### Objective 1:
In the records, edit the lines starting with the line with "Where should I" and going on through the line with "Toggle sorting по названию", replacing "selected" with "all" and keeping everything else the same. Leave the pictures out of your answer.

### Passage provided:
※ ※ ※
Life Force (also known as Salamander in Japan) turned out to be, for lack of a better analogy, like a drastic re-write of Fantastic Voyage in which the protagonists had no vested interest whatsoever in preserving the life of the organism into which they'd been injected. (Or, if you're not into books, imagine a remake of Innerspace in which Dennis Quaid's sole purpose is the destruction of Martin Short.)
As the game's instruction manual explains, a rather large alien called Zelos has become over-zealous in his eating habits. He has basically eaten everything in the universe, including Easter Island and ancient Egypt, and now must be destroyed from the inside. The 80s kid in me hears that plot description and can't help but yell, "TOTALLY AWESOME, DUDE!"
And it was awesome. But I have to say, a lot of stuff about Life Force didn't make a whole lot of sense. For example, why is the very first boss a huge, flying brain with arms and an eyeball? And why is Stage Five full of all that King Tut crap? And why is Stage Six infested with leaping moai heads that spit donuts?
In retrospect, however, my young mind didn't dwell for very long on such technicalities. I was too busy marveling at how radical it was to play a cooperative two-player game with my best friend, and not have to keep dropping quarters into it. I was too busy improving my Vic Viper space fighter with enough SPEED, MISSILE, LASER and OPTION upgrades to make it an unstoppable storm of flying firepower. I was too busy swearing at the hundreds of dirty tricks the game pulled, specifically for the purpose of killing me. Especially those damn solar flares in Stage Three.
Life Force's winning combination of giant brains, challenging gameplay and memorable music (a cornerstone of Konami's scrolling shooters) quickly endeared the game to my younger sister and I. We teamed up to plow through all six stages while singing impromptu lyrics to the game's soundtrack. We fought over who would pick up which power-ups. We were Konami kids, once and for all time.
※ ※ ※
### Objective 2:
From the passage about Life Force, write out the part starting with "In retrospect, however, my" and going on through "in Stage Three.".

### Supplied material:
※ ※ ※
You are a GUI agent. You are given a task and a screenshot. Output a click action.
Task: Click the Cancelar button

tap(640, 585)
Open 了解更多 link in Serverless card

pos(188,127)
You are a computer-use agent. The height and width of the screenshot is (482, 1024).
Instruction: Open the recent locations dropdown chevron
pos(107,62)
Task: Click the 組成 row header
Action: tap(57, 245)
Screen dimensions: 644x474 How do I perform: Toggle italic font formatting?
※ ※ ※
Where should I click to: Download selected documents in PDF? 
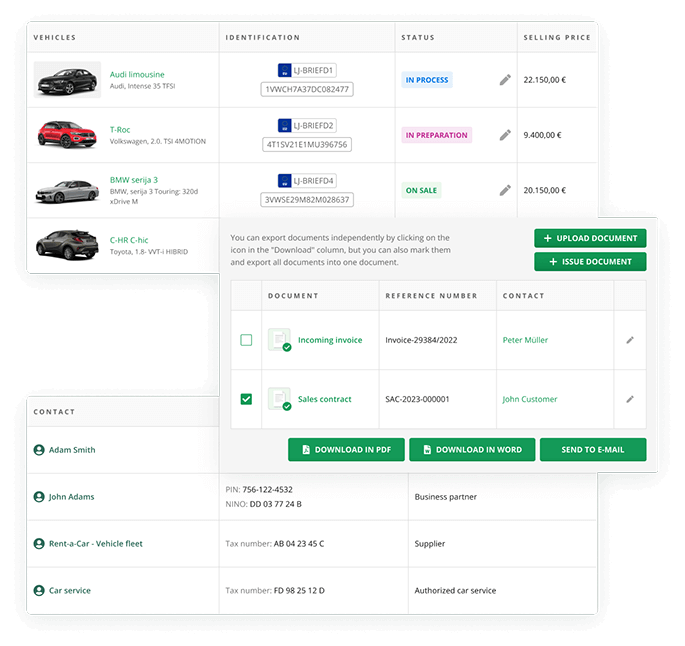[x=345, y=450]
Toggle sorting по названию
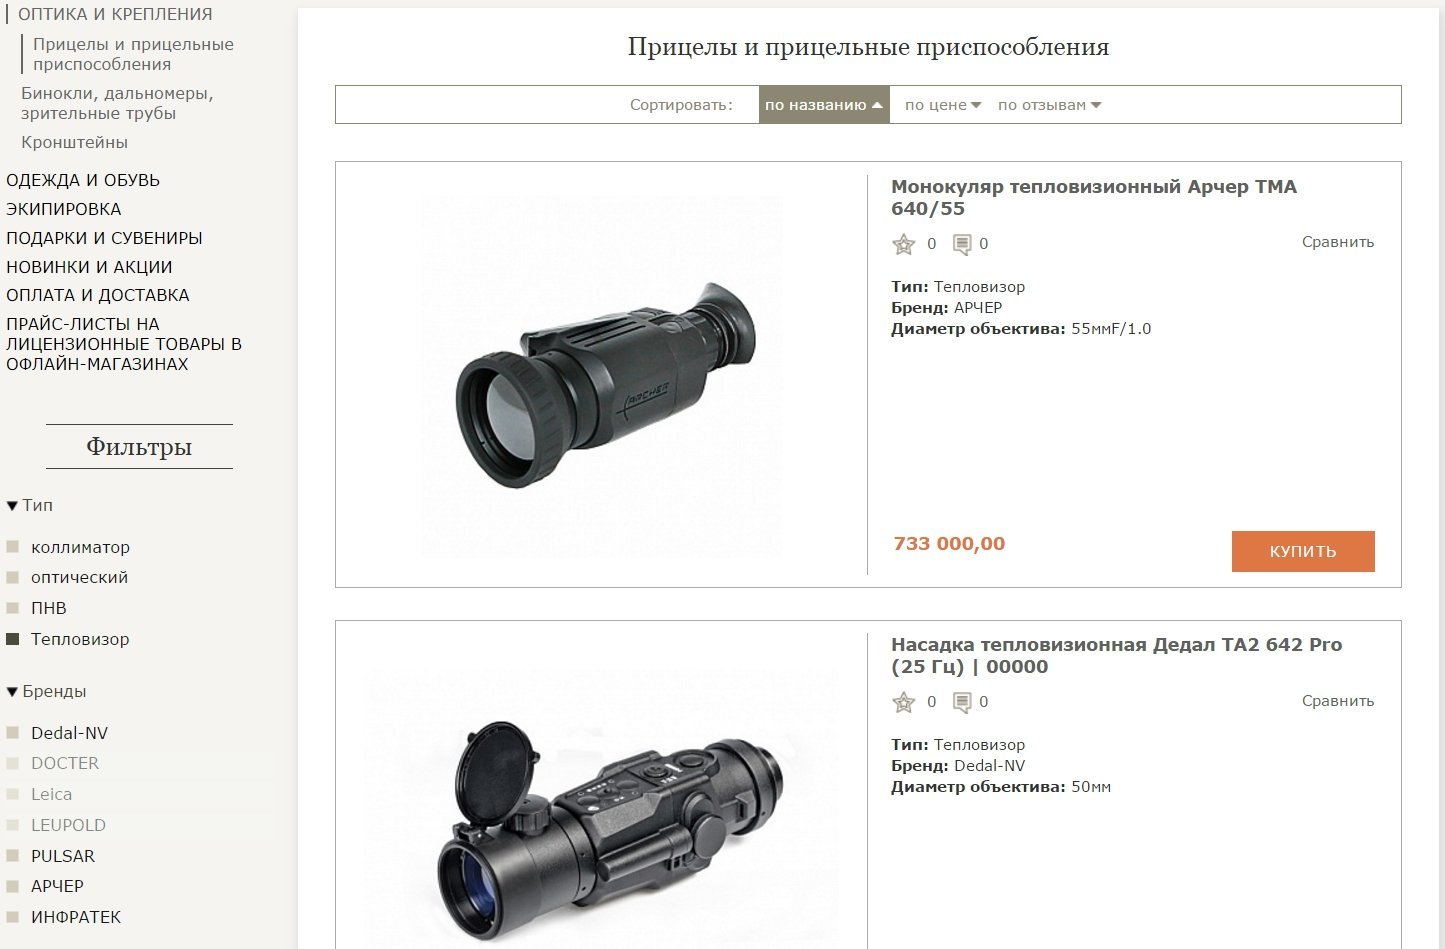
※ ※ ※
### Problem solution 1:
Where should I click to: Download all documents in PDF? 
[x=345, y=450]
Toggle sorting по названию

### Problem solution 2:
In retrospect, however, my young mind didn't dwell for very long on such technicalities. I was too busy marveling at how radical it was to play a cooperative two-player game with my best friend, and not have to keep dropping quarters into it. I was too busy improving my Vic Viper space fighter with enough SPEED, MISSILE, LASER and OPTION upgrades to make it an unstoppable storm of flying firepower. I was too busy swearing at the hundreds of dirty tricks the game pulled, specifically for the purpose of killing me. Especially those damn solar flares in Stage Three.